Death of Capt. Sam Mason, a Pioneer Steamboatman. Capt. Sam Mason died last evening, at his residence on Twentieth street, at the advanced age of 80 years. He has been in feeble health for several months, and for some days past his death has been expected. The tragic death of his brother, Capt. Jere Mason, three weeks ago, by his own hand, hastened the end. Capt. Mason was a veteran steamboatman, having commenced his life on the river as a deck hand in 1828. While serving in this capacity he learned the river thoroughly, and shortly secured a berth as a first-class pilot. In this line he served till 1835. In this year he and his father-in-law, Captain William Cecil, bought an interest in the steamboat Roanoke, of which Capt. Mason took command. In 1835 or 1837 they built the William Penn, of which Capt. Mason was also master.

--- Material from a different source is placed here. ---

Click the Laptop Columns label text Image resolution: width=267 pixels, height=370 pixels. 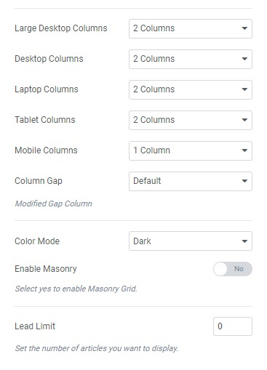coord(47,89)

In 1839 he took command of another boat built by the firm — the Reliance — and on her made the quickest trip then known from Cincinnati to Wheeling, the run occupying 46 hours. In 1842 or ’43 Captains Cecil and Mason built the Bertrand, and the latter took charge of her. The next boat in the building and ownership of which Capt. Mason had an interest was the Falls City, of the famous Union Line, which was completed in 1852, and in 1854 Capt. Mason and Capt. John List built the steamer St. John, of which Capt. Mason was master and Capt. List clerk. In 1860 Capt. Mason himself built the St. Patrick, and afterward he purchased the Hillman, which was his last boat. He was successful in all his boating ventures, and was held in high esteem and warm regard by his fellow riverman. He acquired a comfortable competence, and shortly after the war retired from active life, and has since been living at leisure in the city, respected by all who knew him. His death, even at such a ripe age, will be generally regretted, and his family have the sympathies of the community in their bereavement.”

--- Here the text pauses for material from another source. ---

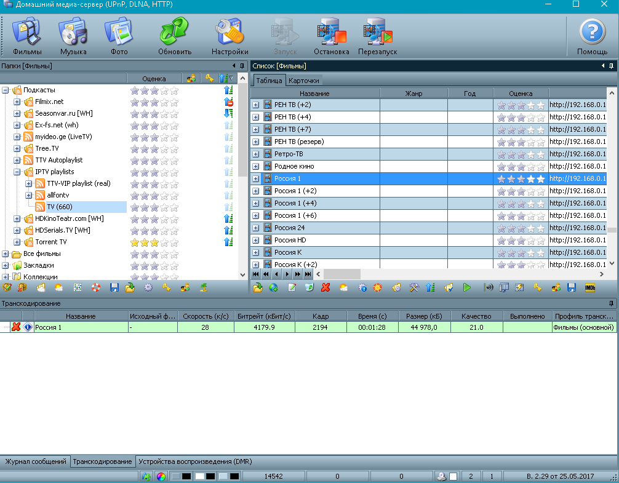Click the IMDb icon in list toolbar
619x483 pixels.
coord(589,287)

The following day, the Intelligencer published the following:
“In the brief history of Capt. Sam Mason, the well known retired river man, who died in this city Tuesday evening, as printed in yesterday’s INTELLIGENCER, no mention was made of the famous steamer Telegraph No 2; this boat was unintentionally overlooked by the person furnishing the information. The fine old boat was a side wheeler, built by Capt. Mason and Capt. John List, during the ’50s, for the Louisville and Pittsburgh trade, and was a phenomenal steamer in her day; she was Capt. Mason’s pride. She was very speedy, and it is said by river men in this city that her time between Louisville and Cincinnati was never beaten but by two boats — the United States and Abram Adams.”

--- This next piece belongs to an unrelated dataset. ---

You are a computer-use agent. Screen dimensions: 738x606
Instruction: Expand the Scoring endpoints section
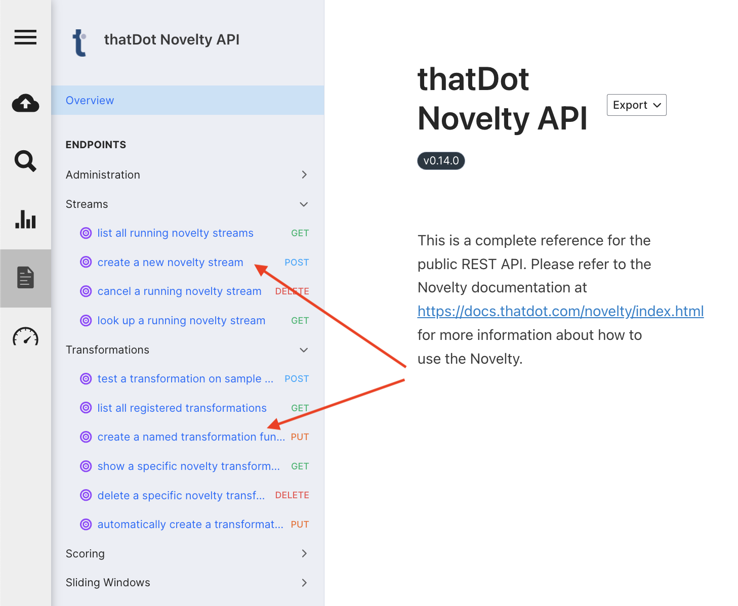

Addressed to Mr. Finney, Care of Messrs. Finney, Lee & Co.,¹ St. Louis, Missouri
January 14th 1845
Mr. Finney, Sir,
Please write to me and let me know about Captain Fields — whether he is a goin to take the other half of the Bertrand.² It is time for me to know about it so that I can make arrangements about the Clerk. If he takes the one half only, I can at this time sell an interest to a clerk but as he and you did not know but what he would take the whole boat when I was at your place. Mr. Finney, please write to me soon.
The Bertrand is laying at the wharf at Wheeling in good order. There is some ice in the river but none to prevent boats from running. Please let me hear from you.
Yours respectfully, — Sam’l Mason
¹ Believe this was William Finney & John Lee of St. Louis, Missouri.
² Not to be confused with the steamboat Bertrand that sank in the Missouri River in 1865. Tat steamboat was built at Wheeling, W. Va. in 1864.